Moving forward, these findings also may have implications for alternative payment model design in general and control group selection in particular. It may be useful to treat alternative payment models more experimentally from the onset, focusing mandatory models in specific geographic areas while limiting overlap and contamination. Stratification based on participation in existing models, combined with randomization in the event of overlap, could help isolate effects. Randomization at the organization level and within volunteer cohorts also could help ensure robust controls that better isolate the effects of a model against a neutral backdrop.
The slowing or declines in spending in control groups reported in alternative payment model evaluations are important and suggest that it is premature to call alternative payment models a failure. Conversely, through the rapid implementation of broadly transformative models, the Centers for Medicare & Medicaid Services may be a victim of its own success, with broad secular changes prompted by policy undercutting individual program results. Given that few, if any, alternative strategies to decrease health care spending are supported by robust evidence, and that alternative payment models have not led to worsening quality or higher spending, these models remain an attractive option that policy makers should exploit.
Comment:
By Don McCanne, M.D.
The policy community has been fixated on alternative payment models (APMs) as a means of incentivizing value-based care – paying for health care based on value rather than on volume. Accountable care organizations (ACOs) were mandated by the Affordable Care Act (ACA), and CMS has introduced several APMs. Although we hear reports of successes of the models, in fact, the results have been very disappointing, with negligible gains usually being offset by deficiencies in the programs. Even this article states, “Individual demonstration projects have not reported significant success.”
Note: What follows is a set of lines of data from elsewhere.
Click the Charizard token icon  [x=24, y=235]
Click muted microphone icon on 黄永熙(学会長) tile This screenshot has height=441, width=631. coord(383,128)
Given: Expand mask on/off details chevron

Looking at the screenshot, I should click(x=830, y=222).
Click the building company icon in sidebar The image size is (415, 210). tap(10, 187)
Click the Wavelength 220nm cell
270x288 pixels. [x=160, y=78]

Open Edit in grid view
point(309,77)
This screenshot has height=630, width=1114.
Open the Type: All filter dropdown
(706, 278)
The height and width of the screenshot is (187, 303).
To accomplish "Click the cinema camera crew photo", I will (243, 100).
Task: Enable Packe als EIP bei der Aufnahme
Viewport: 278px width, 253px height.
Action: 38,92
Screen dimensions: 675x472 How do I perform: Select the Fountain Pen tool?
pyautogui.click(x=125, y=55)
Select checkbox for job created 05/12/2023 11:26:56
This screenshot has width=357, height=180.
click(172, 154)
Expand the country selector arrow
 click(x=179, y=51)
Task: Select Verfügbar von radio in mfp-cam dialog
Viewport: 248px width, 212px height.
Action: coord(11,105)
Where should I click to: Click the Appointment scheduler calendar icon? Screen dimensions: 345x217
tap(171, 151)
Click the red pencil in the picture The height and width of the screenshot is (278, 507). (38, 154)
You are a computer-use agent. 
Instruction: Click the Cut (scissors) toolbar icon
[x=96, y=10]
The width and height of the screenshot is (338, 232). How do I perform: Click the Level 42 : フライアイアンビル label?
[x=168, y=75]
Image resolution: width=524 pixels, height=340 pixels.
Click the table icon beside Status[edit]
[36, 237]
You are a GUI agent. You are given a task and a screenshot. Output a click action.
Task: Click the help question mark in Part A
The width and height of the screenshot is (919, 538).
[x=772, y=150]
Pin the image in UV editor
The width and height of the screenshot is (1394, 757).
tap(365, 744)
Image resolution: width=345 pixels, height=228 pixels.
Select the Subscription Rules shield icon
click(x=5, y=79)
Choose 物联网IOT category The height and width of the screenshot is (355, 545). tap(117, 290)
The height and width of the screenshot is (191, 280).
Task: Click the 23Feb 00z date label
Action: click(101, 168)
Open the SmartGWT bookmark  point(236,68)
The authors acknowledge the lack of success, yet they contend that health care spending has plateaued as a percent of GDP, and they want to credit the APMs, as ineffective as they have been, for slowing the overall rate of health care cost increases. In their article they cite psychological changes, peer networks, and control group contamination as explanations for how the unsuccessful APMs could have had a favorable influence on overall spending. You have to read their article to try to understand their explanation.
To top this off, they state, “Given that few, if any, alternative strategies to decrease health care spending are supported by robust evidence, and that alternative payment models have not led to worsening quality or higher spending, these models remain an attractive option that policy makers should exploit.” They don’t work, but they didn’t make things worse they claim, so policy makers should exploit them!
All of this has been a diversion from supporting a model of reform that has been proven to work well, not only for slowing increases in spending, but for correcting many of the other deficiencies in health care financing such as covering the uninsured, eliminating the financial hardship of underinsurance, returning choice in health care by eliminating restrictive provider networks, establishing equitable funding through progressive taxes, and so forth. Of course, that would be the single payer model of an improved Medicare that covered everyone.
The policy community absolutely refuses to get off of the broken value-based-reform hobby horse, and has a tizzy-fit every time single payer Medicare for All is mentioned. This is not new. They’ve had their turn. It’s time for us to dismiss them. We can put together our own team who understand exactly how to establish health care justice for all. Just wish the process didn’t have to be political since the United States isn’t doing very well there either.